[WORK ITEM] Which lines of the listing hold the string "computer"? Show each of them.

[GIVEN ENTRIES]
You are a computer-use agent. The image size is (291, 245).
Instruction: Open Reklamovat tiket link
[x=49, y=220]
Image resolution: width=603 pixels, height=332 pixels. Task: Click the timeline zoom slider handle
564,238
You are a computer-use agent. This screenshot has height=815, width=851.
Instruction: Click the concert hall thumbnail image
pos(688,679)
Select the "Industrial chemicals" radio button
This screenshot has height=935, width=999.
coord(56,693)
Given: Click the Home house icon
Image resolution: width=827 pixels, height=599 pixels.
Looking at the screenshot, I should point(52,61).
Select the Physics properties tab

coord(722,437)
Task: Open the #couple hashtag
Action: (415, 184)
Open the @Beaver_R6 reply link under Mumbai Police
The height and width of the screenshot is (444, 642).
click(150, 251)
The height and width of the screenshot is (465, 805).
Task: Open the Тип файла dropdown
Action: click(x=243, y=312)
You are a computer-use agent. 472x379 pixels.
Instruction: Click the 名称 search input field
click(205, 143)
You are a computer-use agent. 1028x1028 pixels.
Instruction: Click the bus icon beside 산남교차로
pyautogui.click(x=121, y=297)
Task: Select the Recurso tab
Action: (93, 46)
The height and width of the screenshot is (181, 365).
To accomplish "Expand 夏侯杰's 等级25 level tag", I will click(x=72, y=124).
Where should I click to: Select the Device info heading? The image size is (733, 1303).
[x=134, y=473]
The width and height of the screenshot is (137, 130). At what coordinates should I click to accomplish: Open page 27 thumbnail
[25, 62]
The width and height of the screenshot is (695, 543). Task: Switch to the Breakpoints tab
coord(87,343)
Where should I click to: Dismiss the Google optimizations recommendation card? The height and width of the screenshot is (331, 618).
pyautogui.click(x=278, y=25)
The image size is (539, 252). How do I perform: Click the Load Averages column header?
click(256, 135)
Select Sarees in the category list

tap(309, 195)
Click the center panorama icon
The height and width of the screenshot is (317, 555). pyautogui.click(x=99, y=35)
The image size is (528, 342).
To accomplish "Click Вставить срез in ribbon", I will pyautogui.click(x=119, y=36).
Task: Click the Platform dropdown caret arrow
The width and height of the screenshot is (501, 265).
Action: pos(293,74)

[TASK ANSWER]
You are a computer-use agent. The image size is (291, 245).
You are a computer-use agent. This screenshot has height=815, width=851.
You are a computer-use agent. 472x379 pixels.
You are a computer-use agent. 1028x1028 pixels.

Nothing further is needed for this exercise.